Given exercise: Return all of the records below word for word, keeping every line unchanged and in its original order.

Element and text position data
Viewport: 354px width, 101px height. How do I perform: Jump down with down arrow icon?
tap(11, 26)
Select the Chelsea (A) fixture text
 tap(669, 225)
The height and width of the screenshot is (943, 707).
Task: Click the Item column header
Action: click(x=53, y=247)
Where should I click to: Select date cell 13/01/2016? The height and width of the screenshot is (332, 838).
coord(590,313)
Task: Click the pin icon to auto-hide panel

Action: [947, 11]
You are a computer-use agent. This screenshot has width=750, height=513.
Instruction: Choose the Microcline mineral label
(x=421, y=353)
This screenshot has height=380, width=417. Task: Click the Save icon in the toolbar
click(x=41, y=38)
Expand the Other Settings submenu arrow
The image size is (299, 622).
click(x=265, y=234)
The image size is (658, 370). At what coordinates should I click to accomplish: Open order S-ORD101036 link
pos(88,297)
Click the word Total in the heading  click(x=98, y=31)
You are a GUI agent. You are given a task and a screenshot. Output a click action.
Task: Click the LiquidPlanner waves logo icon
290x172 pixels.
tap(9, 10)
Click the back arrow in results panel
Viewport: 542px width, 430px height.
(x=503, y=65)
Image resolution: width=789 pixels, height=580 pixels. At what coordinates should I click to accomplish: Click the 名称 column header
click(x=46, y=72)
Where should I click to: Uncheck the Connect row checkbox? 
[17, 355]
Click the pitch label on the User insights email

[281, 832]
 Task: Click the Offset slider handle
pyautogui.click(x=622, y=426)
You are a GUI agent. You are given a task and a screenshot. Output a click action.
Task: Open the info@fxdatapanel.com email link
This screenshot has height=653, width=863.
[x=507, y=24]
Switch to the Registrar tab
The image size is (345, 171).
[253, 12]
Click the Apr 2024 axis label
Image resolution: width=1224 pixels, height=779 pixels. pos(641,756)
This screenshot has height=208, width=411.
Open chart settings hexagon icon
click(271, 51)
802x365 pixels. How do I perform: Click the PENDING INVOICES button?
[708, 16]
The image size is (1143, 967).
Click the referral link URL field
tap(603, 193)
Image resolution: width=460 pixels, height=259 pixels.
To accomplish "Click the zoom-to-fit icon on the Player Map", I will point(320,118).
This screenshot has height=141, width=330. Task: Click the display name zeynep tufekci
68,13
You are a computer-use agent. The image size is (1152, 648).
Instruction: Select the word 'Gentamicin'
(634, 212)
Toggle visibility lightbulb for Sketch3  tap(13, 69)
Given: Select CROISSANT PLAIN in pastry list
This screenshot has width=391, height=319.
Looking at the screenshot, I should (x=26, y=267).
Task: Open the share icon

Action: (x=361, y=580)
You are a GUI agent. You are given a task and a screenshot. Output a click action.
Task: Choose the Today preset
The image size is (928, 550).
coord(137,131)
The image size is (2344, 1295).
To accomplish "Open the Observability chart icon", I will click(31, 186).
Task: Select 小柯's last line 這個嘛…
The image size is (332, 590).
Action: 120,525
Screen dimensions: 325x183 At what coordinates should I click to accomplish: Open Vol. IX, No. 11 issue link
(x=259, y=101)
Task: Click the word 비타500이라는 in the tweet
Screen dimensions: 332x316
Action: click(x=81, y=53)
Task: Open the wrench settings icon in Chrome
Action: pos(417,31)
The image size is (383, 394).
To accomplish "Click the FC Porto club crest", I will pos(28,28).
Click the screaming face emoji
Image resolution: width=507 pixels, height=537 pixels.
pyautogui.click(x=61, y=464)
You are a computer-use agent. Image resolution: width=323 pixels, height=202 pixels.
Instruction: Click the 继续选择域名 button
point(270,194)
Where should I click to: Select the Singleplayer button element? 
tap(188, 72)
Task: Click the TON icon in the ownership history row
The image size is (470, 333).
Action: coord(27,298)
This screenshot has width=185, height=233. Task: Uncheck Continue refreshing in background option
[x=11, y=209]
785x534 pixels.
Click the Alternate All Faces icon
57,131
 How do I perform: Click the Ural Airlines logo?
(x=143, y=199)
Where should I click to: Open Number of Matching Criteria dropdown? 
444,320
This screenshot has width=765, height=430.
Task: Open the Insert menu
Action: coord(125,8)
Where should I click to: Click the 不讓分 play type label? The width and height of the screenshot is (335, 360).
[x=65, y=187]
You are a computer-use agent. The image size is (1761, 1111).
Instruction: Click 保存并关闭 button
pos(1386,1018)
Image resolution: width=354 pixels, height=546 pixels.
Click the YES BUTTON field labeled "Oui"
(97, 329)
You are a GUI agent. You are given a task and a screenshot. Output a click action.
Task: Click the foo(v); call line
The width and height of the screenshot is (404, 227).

Written reply:
Viewport: 354px width, 101px height. How do I perform: Jump down with down arrow icon?
tap(11, 26)
Select the Chelsea (A) fixture text
 tap(669, 225)
The height and width of the screenshot is (943, 707).
Task: Click the Item column header
Action: click(x=53, y=247)
Where should I click to: Select date cell 13/01/2016? The height and width of the screenshot is (332, 838).
coord(590,313)
Task: Click the pin icon to auto-hide panel

Action: [947, 11]
You are a computer-use agent. This screenshot has width=750, height=513.
Instruction: Choose the Microcline mineral label
(x=421, y=353)
This screenshot has height=380, width=417. Task: Click the Save icon in the toolbar
click(x=41, y=38)
Expand the Other Settings submenu arrow
The image size is (299, 622).
click(x=265, y=234)
The image size is (658, 370). At what coordinates should I click to accomplish: Open order S-ORD101036 link
pos(88,297)
Click the word Total in the heading  click(x=98, y=31)
You are a GUI agent. You are given a task and a screenshot. Output a click action.
Task: Click the LiquidPlanner waves logo icon
290x172 pixels.
tap(9, 10)
Click the back arrow in results panel
Viewport: 542px width, 430px height.
(x=503, y=65)
Image resolution: width=789 pixels, height=580 pixels. At what coordinates should I click to accomplish: Click the 名称 column header
click(x=46, y=72)
Where should I click to: Uncheck the Connect row checkbox? 
[17, 355]
Click the pitch label on the User insights email

[281, 832]
 Task: Click the Offset slider handle
pyautogui.click(x=622, y=426)
You are a GUI agent. You are given a task and a screenshot. Output a click action.
Task: Open the info@fxdatapanel.com email link
This screenshot has height=653, width=863.
[x=507, y=24]
Switch to the Registrar tab
The image size is (345, 171).
[253, 12]
Click the Apr 2024 axis label
Image resolution: width=1224 pixels, height=779 pixels. pos(641,756)
This screenshot has height=208, width=411.
Open chart settings hexagon icon
click(271, 51)
802x365 pixels. How do I perform: Click the PENDING INVOICES button?
[708, 16]
The image size is (1143, 967).
Click the referral link URL field
tap(603, 193)
Image resolution: width=460 pixels, height=259 pixels.
To accomplish "Click the zoom-to-fit icon on the Player Map", I will point(320,118).
This screenshot has height=141, width=330. Task: Click the display name zeynep tufekci
68,13
You are a computer-use agent. The image size is (1152, 648).
Instruction: Select the word 'Gentamicin'
(634, 212)
Toggle visibility lightbulb for Sketch3  tap(13, 69)
Given: Select CROISSANT PLAIN in pastry list
This screenshot has width=391, height=319.
Looking at the screenshot, I should (x=26, y=267).
Task: Open the share icon

Action: (x=361, y=580)
You are a GUI agent. You are given a task and a screenshot. Output a click action.
Task: Choose the Today preset
The image size is (928, 550).
coord(137,131)
The image size is (2344, 1295).
To accomplish "Open the Observability chart icon", I will click(31, 186).
Task: Select 小柯's last line 這個嘛…
The image size is (332, 590).
Action: 120,525
Screen dimensions: 325x183 At what coordinates should I click to accomplish: Open Vol. IX, No. 11 issue link
(x=259, y=101)
Task: Click the word 비타500이라는 in the tweet
Screen dimensions: 332x316
Action: click(x=81, y=53)
Task: Open the wrench settings icon in Chrome
Action: pos(417,31)
The image size is (383, 394).
To accomplish "Click the FC Porto club crest", I will pos(28,28).
Click the screaming face emoji
Image resolution: width=507 pixels, height=537 pixels.
pyautogui.click(x=61, y=464)
You are a computer-use agent. Image resolution: width=323 pixels, height=202 pixels.
Instruction: Click the 继续选择域名 button
point(270,194)
Where should I click to: Select the Singleplayer button element? 
tap(188, 72)
Task: Click the TON icon in the ownership history row
The image size is (470, 333).
Action: coord(27,298)
This screenshot has width=185, height=233. Task: Uncheck Continue refreshing in background option
[x=11, y=209]
785x534 pixels.
Click the Alternate All Faces icon
57,131
 How do I perform: Click the Ural Airlines logo?
(x=143, y=199)
Where should I click to: Open Number of Matching Criteria dropdown? 
444,320
This screenshot has width=765, height=430.
Task: Open the Insert menu
Action: coord(125,8)
Where should I click to: Click the 不讓分 play type label? The width and height of the screenshot is (335, 360).
[x=65, y=187]
You are a computer-use agent. The image size is (1761, 1111).
Instruction: Click 保存并关闭 button
pos(1386,1018)
Image resolution: width=354 pixels, height=546 pixels.
Click the YES BUTTON field labeled "Oui"
(97, 329)
You are a GUI agent. You are given a task and a screenshot. Output a click action.
Task: Click the foo(v); call line
The width and height of the screenshot is (404, 227).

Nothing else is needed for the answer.